The hotglue process involves the sandwiching of two pieces of material to eachother. One of these pieces of material, for the sake of discussion, we will call the "pallet". The pallet, I've found, seems to be most effective when made out of Mic 6 or double disk ground aluminum. This will start the job with a nice flat and parallel base to wich the work piece will be glued onto. The pallet will eventually have to be replaced after several sessions of machining if there are different type jobs to be glued down and machined but not after producing many many parts. If the pallet is located with an exact stop with the same toolpaths repeating the pallet can be used indefinately since the drill cones and profiles are never changed. The beauty of this glue down or hot glue process is the fact that the pallet allows you to hold jobs and profile right to depth without having to take the workpiece out of a vise and remove the material that was held onto by the vise jaws in a second operation. Also the part is free from bowing or torque that might distort tight tolerance jobs. It also allows you to machine jobs that might be otherwise impossible or at least very difficult because of the material thickness (or lack of it). Obviously there are limitations to the type of jobs that can be hot glued down. Any type of teflon will not stick to a pallet, most plastics will not stick properly or could have there characteristics changed, (if they do stick), by being heated to 300 plus degrees. Also there has to be some reasonable amount of surface area to the part to be machined for the glue to stick.

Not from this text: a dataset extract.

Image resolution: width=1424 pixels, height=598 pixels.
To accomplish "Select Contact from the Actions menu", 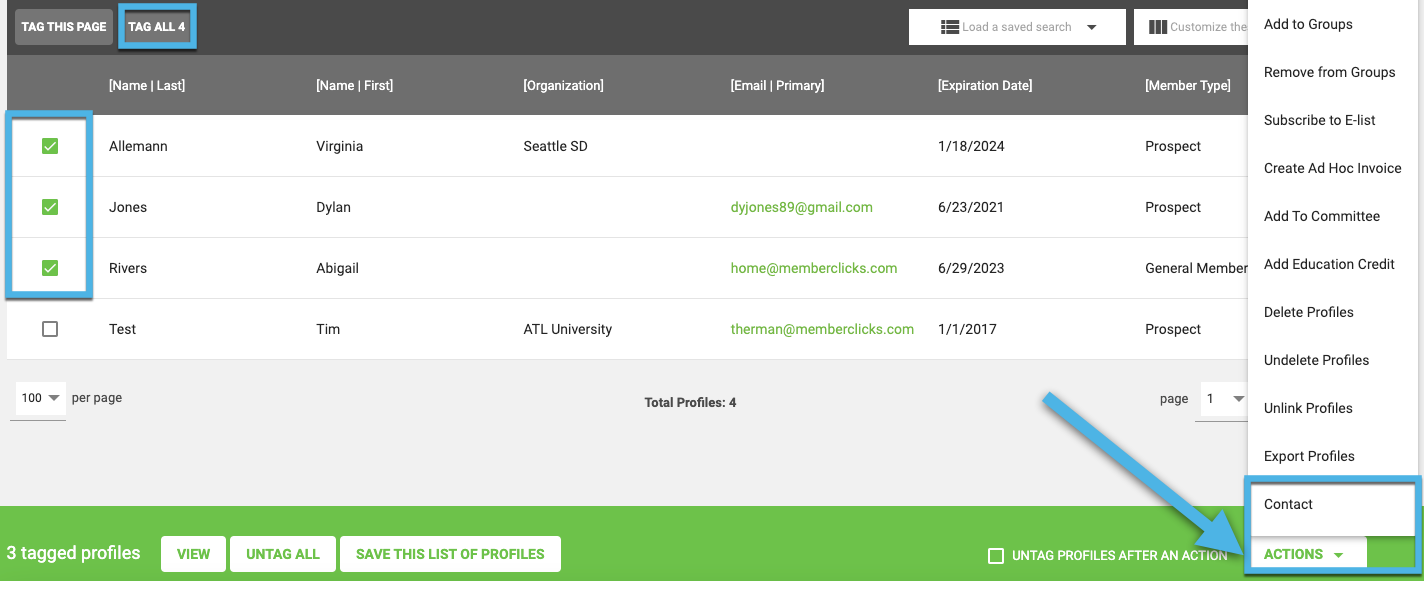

I have hot glued materials as diverse as G10 fiberglass, 302 .012 thick shim stock to 17-4 ph stainless steels. Naturally there are limitations when doing steels or thick aluminum jobs that might make a convetional approach more practical.

 

The hotglue process starts with a prep to the sides of the pallet and the workpiece that involves a scoring step which is easiest with an 80 to 100 grit sanding to increase the surface area for the glue to adhere to. After the scoring a cleaning must be performed usually with uncontaminated acetone or denatured alchohol on a rag and a second swipe with a fresh side of the clean solvent soaked rag depending if there are cutting oil residues or other greasy type substances still left on the workpiece. Then the two pieces are heated to between 300 to 350 degrees on any type of hotplate or even range top. As the workpiece and pallet approach the melting temperature of the glue the gluestick will start to glide across the surface freely. It seems to work best if both the pallet and the workpiece are coated with the glue. The glue is a very common high strength glustick used in glue guns. It is important that the gluestick is the clear or semi-tranlucent type which resembles the color of dried silicon sealer. We have found that the ultra high strength gluesticks with the opaque creamy color are too brittle and have failed and tend to fracture off the pallet and or workpiece. After applying the glue to both sides of the workpiece there needs to be a squeezing step which I found worked best with a thick flat piece of aluminum for a base and an aluminum pressure plate for the top which not only draw the heat away but keep the pressure from the press or clamps from compressing the two pieces unevenly. These two pieces will last indefinately (the pressure top plate and the base plate) and require only occasional swipes with a razor blade to remove the glue wich is expelled from the sides of the sandwiched pieces between them. The remaining glue usually is a consistant .003 to .006 thousanths thick. After machining, the pallet should get a quick rinse with simple green and water so that the cutting fluid does not comprimise the next glue down on that pallet. Then simply put the pallet on the hotplates again, heat up till the glue releases and set the finished part or parts in a standard stoddard type shop solvent. The glue will dissolve within hours (or a bristle brush with some gloves will speed up this process). After the first glue down is performed on the pallet just wipe off the excess glue after heating and prep the workpiece as mentioned above.

 

A couple things to remember... the glue will become brittle if overheated it will turn brown and start to smoke. Usually the hotplates, rangetop, oven, or whatever is being used to heat up the pieces to be glued, will vary in temperature and a mark on the dial or a Raytech infar red temp gun will allow for consistent odor free gluedowns. Also the scoring and cleaning is critical to the process. This may seem at first like quite the involved process but will become second nature after a couple successful gludowns. Eventually, as we found, this will become a valuable tool in your arsenal of shop processes that changes not only the way jobs are approached but also the type of jobs a shop can consider bringing in the door.